(Work to complete) Instruction for the entries below: return the part that opens with the line containing "Task: Select 'Reduce Zone Area Only' option" and closes with the line containing "Task: Toggle the", exactly, and no pictures.

Dataset entries:
>>>>

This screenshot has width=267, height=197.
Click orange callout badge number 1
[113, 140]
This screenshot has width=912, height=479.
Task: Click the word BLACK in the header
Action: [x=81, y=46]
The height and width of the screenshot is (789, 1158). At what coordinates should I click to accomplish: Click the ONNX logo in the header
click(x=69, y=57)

<<<<
>>>>

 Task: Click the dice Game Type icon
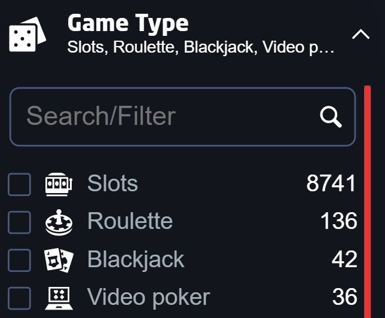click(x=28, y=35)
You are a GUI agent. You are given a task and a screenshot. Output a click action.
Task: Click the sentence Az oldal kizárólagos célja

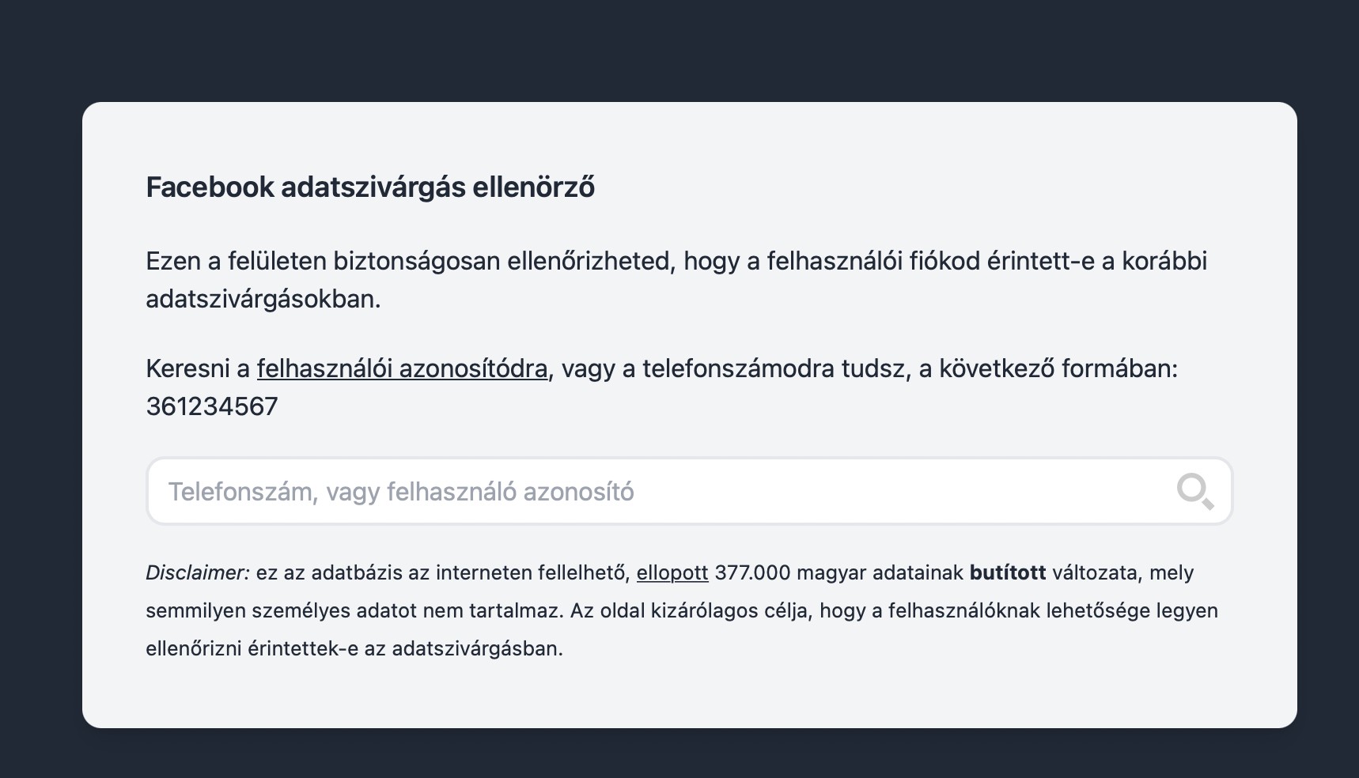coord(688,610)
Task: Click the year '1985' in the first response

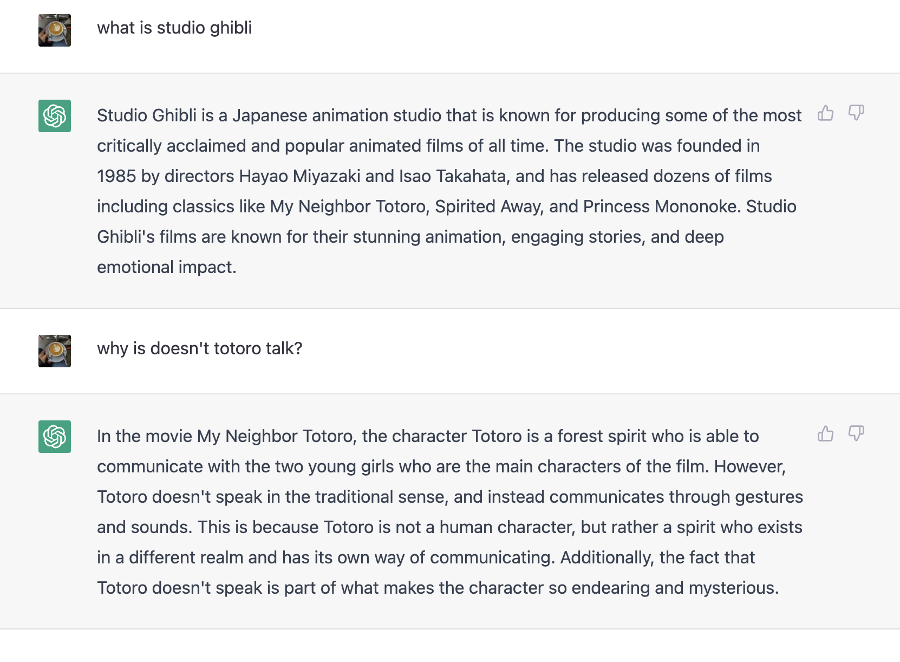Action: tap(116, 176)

<<<<
>>>>

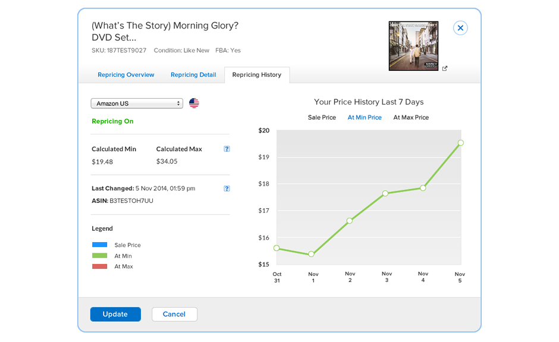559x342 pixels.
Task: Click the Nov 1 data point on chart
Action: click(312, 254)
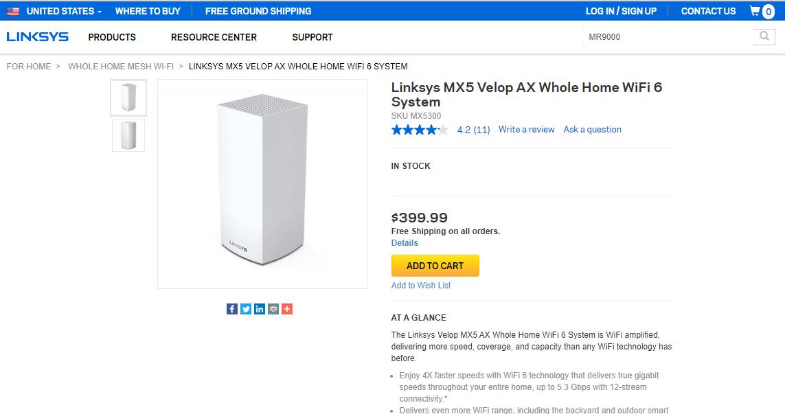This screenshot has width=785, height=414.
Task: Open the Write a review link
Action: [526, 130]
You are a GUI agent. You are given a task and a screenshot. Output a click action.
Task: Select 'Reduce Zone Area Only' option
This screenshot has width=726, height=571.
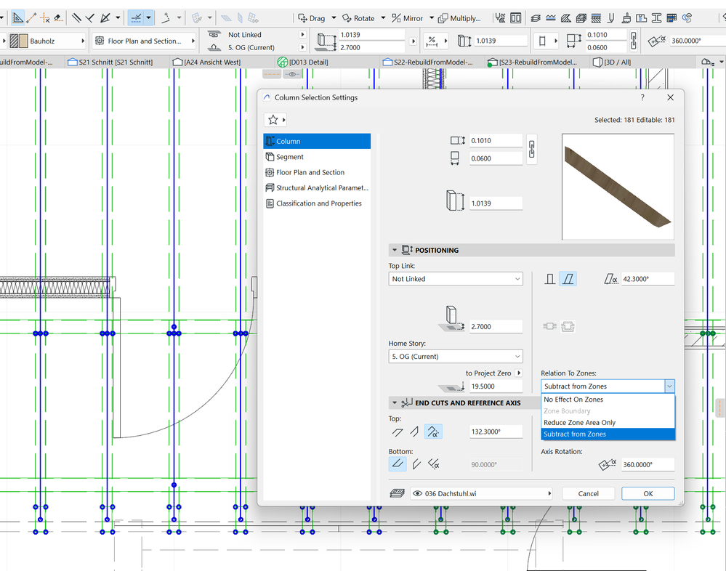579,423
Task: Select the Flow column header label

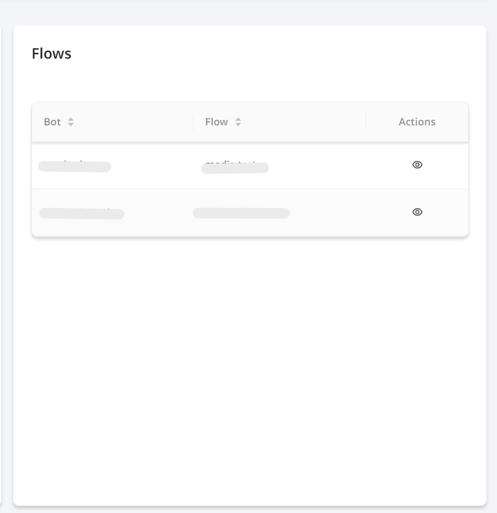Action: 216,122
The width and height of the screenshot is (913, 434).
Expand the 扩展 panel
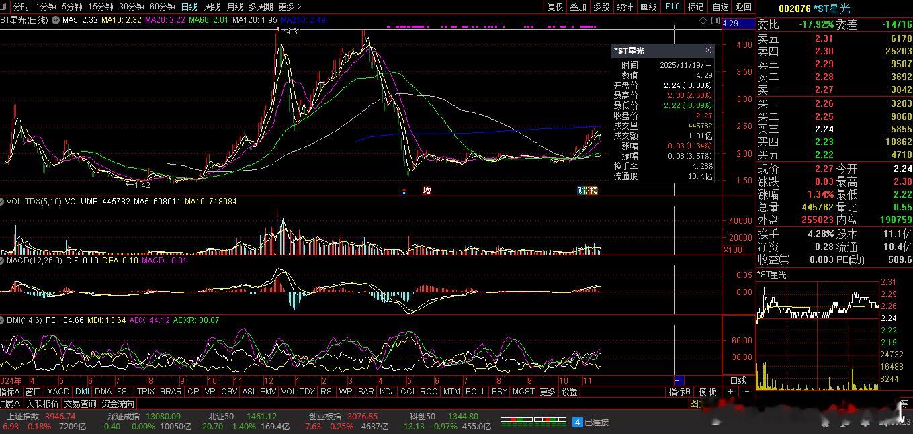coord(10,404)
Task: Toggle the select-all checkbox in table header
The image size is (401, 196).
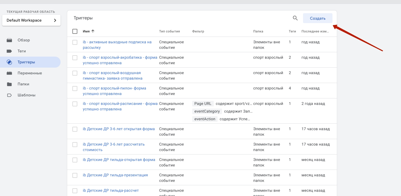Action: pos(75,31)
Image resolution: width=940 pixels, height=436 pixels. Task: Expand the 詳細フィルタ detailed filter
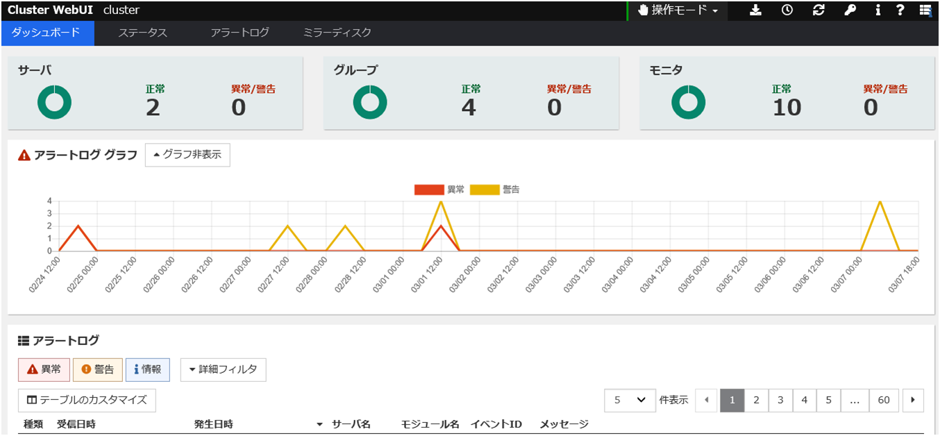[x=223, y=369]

<<<<

(Exercise response)
Task: Select 'Reduce Zone Area Only' option
This screenshot has width=726, height=571.
579,423
Task: Select the Flow column header label

Action: 216,122
The width and height of the screenshot is (913, 434).
Expand the 扩展 panel
coord(10,404)
Task: Toggle the select-all checkbox in table header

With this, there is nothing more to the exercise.